Comparing the SambaNova RDA to GPUs
As the first full stack platform purpose built for generative AI, people frequently compare SambaNova to Nvidia. In particular, comparing SambaNova’s latest chip, the SN40L, to the Nvidia H100. At a high level, this is an apples to oranges comparison. SambaNova does not offer individual chips for sale but instead deploys a complete, purpose built platform that includes hardware, networking, software, and models, thereby eliminating the need to learn proprietary languages, such as CUDA. Nvidia does sell their chips individually or as part of a system, but only SambaNova offers the first, full stack platform, from chips to pre-trained models, purpose built for generative AI. These are two very different solutions, which is one of the reasons that SambaNova delivers a TCO several times better than Nvidia.

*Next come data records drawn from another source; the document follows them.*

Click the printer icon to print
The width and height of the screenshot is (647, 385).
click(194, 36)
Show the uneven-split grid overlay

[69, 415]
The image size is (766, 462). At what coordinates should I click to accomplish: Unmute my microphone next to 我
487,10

When comparing the SN40L and the Nvidia H100, there are two fundamental differences that must be considered: architecture and memory.
Architecture
The first is the base architecture of these chips. GPUs and CPUs use an architecture known as an instruction set architecture (ISA). This is the way that CPUs were originally designed. GPUs, which were originally created to power computer graphics and were only later repurposed for AI, utilize the same basic architecture with some key differences. To dramatically oversimplify, CPUs have a few very large cores and are best for general purpose computing and performing a number of different tasks. GPUs have many smaller cores, sometimes thousands, and are best for handling multiple, similar processes that can be done in parallel. Ultimately, this difference is why CPUs are better at model inference and GPUs are better suited for model training.

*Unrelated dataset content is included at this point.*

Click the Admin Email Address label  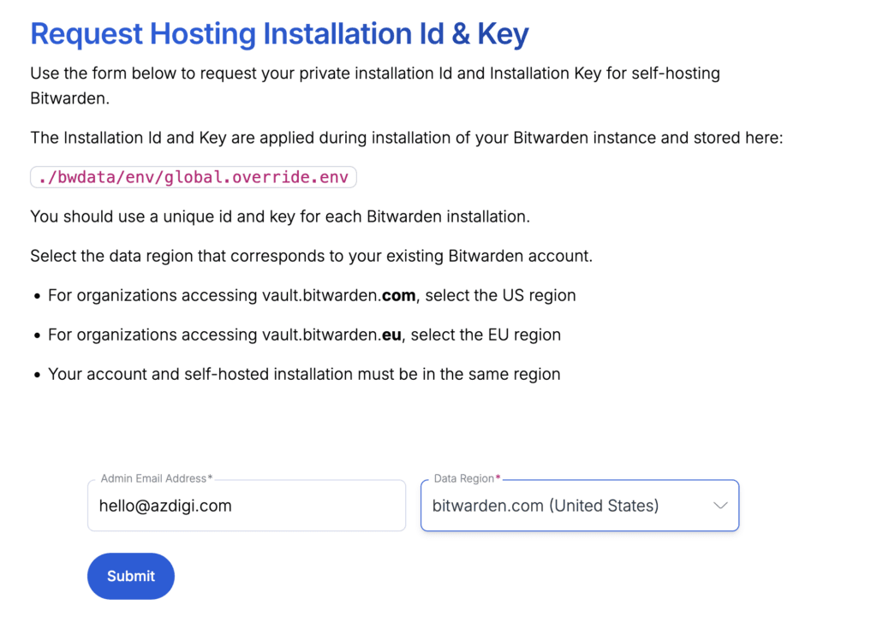click(153, 478)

Deep learning is inherently a dataflow-oriented workload. Since GPUs utilize an instruction set architecture, they perform a kernel-by-kernel programming model. In effect, this means that they use a very compute and memory intensive process. Consider the following simple, logical compute graph for a convolution network with just five kernels.
Handing this process on a traditional core-based architecture requires that each kernel must be individually loaded onto the CPU or GPU, data and weights are then read from system memory onto the processor, calculations are performed, and the outputs are then written back to system memory. This process is then repeated for each successive kernel. Clearly, this results in an excessive volume of data movement and consumes a large amount of memory bandwidth, resulting in extremely poor hardware utilization.

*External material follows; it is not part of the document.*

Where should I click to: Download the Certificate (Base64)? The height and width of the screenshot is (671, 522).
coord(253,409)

In comparison, the SambaNova Reconfigurable Dataflow Architecture (RDA) creates custom processing pipelines that allow data to flow through the complete computation graph. This minimizes data movement and results in extremely high hardware utilization.
The SambaNova software provides dataflow patterns as needed for each kernel’s unique requirements. Spatial programming is used to ensure that the layout of the operation minimizes data movement to achieve high efficiency.
For more detailed information on how the ISA-based architecture compares to the RDA, read this whitepaper.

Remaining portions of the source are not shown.